▶ _ASSIGNMENT_
A verbatim transcript of the lines below, starting at the first and ending with the one that holds "[Submit] (259, 1948)", is what should be produced.

▶ _MATERIAL PROVIDED_
»»

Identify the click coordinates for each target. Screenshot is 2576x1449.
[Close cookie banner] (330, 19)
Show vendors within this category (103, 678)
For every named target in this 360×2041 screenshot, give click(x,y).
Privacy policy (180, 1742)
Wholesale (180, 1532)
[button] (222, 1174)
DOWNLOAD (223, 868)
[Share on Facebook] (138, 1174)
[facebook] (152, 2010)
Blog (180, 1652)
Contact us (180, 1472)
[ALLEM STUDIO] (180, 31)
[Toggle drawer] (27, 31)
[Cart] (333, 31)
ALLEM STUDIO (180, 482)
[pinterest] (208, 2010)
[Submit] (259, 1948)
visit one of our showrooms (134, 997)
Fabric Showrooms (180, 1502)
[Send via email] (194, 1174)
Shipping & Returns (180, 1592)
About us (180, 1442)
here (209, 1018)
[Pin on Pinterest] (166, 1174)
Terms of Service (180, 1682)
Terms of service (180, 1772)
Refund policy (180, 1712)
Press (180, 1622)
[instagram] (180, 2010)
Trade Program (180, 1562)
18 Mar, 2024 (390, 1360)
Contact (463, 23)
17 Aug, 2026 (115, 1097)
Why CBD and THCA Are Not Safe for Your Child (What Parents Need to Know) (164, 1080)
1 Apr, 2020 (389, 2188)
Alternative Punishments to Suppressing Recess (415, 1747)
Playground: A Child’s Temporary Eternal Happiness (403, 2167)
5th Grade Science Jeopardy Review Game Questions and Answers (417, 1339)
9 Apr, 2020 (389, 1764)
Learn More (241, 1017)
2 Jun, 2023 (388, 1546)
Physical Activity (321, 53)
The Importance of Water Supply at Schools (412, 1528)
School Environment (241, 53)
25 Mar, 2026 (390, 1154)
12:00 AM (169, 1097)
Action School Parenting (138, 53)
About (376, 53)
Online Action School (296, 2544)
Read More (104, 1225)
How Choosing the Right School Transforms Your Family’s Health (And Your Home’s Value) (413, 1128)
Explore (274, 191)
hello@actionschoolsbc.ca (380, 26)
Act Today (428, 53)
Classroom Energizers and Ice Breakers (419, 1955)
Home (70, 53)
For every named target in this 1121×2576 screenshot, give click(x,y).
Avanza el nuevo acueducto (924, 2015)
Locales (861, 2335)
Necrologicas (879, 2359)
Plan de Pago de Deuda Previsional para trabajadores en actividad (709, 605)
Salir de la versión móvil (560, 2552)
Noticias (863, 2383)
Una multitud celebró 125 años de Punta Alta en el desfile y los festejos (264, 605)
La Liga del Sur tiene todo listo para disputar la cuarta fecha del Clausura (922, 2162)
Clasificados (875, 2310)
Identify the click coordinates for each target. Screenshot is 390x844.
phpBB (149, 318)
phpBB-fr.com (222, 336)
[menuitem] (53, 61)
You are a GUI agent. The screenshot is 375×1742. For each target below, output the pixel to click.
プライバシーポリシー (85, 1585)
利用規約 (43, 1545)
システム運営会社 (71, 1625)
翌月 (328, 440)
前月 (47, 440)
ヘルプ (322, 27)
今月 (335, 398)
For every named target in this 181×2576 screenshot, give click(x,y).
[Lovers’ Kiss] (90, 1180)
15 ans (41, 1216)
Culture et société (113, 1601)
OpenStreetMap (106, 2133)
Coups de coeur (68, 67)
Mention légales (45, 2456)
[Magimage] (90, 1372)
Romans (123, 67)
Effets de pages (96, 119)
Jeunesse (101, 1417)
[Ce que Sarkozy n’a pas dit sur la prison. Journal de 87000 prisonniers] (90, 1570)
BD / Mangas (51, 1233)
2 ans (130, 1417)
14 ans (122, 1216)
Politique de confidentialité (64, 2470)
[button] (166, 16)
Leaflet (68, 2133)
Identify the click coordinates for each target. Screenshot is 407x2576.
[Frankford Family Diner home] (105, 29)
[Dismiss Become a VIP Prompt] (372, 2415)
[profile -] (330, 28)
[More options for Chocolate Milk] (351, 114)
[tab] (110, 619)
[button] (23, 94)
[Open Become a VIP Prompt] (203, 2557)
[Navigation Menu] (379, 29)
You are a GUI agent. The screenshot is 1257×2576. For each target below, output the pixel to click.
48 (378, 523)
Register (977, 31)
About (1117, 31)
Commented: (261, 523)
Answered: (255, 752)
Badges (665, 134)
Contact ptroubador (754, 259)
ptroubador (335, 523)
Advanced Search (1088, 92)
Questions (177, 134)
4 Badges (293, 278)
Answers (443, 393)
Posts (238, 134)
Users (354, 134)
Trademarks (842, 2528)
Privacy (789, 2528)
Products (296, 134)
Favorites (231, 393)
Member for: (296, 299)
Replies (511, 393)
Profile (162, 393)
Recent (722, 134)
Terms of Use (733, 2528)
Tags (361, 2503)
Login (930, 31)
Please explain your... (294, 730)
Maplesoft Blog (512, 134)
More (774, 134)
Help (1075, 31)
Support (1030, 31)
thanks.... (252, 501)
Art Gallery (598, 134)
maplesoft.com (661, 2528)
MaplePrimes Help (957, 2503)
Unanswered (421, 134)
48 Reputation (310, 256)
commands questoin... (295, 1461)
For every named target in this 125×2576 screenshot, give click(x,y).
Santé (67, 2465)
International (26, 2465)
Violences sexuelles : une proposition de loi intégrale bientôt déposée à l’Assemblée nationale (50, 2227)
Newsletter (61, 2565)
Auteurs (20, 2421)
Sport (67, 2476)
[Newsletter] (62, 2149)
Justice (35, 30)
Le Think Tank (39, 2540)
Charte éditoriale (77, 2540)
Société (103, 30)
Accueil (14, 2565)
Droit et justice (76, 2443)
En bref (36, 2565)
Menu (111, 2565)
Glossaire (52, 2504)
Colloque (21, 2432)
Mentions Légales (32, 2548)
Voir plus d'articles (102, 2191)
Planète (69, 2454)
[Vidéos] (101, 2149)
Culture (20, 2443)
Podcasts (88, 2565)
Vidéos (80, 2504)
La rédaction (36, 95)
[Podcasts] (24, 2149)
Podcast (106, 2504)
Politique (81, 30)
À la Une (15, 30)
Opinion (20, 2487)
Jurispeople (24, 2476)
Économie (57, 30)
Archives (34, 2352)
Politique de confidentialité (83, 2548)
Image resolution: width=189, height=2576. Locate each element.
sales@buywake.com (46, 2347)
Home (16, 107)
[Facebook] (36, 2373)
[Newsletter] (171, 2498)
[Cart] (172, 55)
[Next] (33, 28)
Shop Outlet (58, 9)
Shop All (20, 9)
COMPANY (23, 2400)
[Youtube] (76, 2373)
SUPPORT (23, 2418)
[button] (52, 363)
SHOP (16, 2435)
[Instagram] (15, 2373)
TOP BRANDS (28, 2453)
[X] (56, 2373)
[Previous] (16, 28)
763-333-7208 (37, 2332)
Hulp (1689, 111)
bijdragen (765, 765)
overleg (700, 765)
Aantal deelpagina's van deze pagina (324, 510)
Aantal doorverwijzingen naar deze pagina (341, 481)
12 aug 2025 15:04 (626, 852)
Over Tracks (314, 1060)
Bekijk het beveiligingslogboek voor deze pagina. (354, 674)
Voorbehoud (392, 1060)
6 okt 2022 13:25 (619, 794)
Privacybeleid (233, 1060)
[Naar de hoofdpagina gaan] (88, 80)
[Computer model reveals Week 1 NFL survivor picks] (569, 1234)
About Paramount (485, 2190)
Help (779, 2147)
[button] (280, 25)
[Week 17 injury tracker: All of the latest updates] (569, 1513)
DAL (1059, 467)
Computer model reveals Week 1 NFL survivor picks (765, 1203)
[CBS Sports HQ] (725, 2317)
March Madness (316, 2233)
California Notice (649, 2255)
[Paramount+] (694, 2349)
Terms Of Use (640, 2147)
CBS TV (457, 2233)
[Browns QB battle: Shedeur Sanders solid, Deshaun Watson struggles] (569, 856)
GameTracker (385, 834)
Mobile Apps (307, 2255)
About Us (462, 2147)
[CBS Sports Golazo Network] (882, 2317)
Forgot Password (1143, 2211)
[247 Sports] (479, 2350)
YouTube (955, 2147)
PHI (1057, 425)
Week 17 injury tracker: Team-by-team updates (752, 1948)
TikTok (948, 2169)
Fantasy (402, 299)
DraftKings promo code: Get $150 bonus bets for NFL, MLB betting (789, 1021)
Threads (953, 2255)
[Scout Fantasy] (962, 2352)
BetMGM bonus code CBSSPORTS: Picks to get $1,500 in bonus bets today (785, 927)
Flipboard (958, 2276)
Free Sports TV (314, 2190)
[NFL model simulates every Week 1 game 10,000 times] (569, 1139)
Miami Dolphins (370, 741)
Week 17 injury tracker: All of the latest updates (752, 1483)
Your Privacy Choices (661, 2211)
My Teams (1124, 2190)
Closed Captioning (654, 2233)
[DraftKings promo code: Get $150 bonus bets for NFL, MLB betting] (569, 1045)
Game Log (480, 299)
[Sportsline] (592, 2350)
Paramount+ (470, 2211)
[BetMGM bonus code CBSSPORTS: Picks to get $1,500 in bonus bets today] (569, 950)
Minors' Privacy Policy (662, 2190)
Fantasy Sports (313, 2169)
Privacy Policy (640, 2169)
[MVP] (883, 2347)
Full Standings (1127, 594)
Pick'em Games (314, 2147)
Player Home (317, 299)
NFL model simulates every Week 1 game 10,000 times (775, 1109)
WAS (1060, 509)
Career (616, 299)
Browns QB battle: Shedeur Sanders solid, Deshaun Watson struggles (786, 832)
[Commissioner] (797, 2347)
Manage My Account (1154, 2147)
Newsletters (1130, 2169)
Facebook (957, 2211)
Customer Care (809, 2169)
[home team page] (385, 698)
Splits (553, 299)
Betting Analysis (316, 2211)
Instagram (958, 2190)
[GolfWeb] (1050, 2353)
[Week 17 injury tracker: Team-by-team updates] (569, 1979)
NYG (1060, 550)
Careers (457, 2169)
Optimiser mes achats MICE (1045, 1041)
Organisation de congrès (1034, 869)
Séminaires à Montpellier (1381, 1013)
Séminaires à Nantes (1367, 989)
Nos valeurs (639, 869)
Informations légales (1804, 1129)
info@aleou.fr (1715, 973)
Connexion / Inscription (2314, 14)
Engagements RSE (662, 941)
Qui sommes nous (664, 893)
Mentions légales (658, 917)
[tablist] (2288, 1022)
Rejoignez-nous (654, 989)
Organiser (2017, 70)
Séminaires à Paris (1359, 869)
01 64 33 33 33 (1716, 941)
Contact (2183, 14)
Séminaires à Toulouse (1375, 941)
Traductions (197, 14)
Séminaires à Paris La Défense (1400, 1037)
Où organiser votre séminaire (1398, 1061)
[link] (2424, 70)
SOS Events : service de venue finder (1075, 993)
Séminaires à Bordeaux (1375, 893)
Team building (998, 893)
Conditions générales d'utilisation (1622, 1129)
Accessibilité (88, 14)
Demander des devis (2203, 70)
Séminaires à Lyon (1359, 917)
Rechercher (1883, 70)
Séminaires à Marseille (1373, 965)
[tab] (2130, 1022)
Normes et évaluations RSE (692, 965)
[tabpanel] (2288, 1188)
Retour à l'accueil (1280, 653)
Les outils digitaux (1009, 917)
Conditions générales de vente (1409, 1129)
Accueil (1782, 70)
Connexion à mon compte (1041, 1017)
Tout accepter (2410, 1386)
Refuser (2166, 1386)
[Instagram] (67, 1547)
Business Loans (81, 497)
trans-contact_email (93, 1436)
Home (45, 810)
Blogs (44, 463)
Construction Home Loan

««

▶ _ANSWER FOR THIS EXERCISE_
Identify the click coordinates for each target. Screenshot is 2576x1449.
[Close cookie banner] (330, 19)
Show vendors within this category (103, 678)
For every named target in this 360×2041 screenshot, give click(x,y).
Privacy policy (180, 1742)
Wholesale (180, 1532)
[button] (222, 1174)
DOWNLOAD (223, 868)
[Share on Facebook] (138, 1174)
[facebook] (152, 2010)
Blog (180, 1652)
Contact us (180, 1472)
[ALLEM STUDIO] (180, 31)
[Toggle drawer] (27, 31)
[Cart] (333, 31)
ALLEM STUDIO (180, 482)
[pinterest] (208, 2010)
[Submit] (259, 1948)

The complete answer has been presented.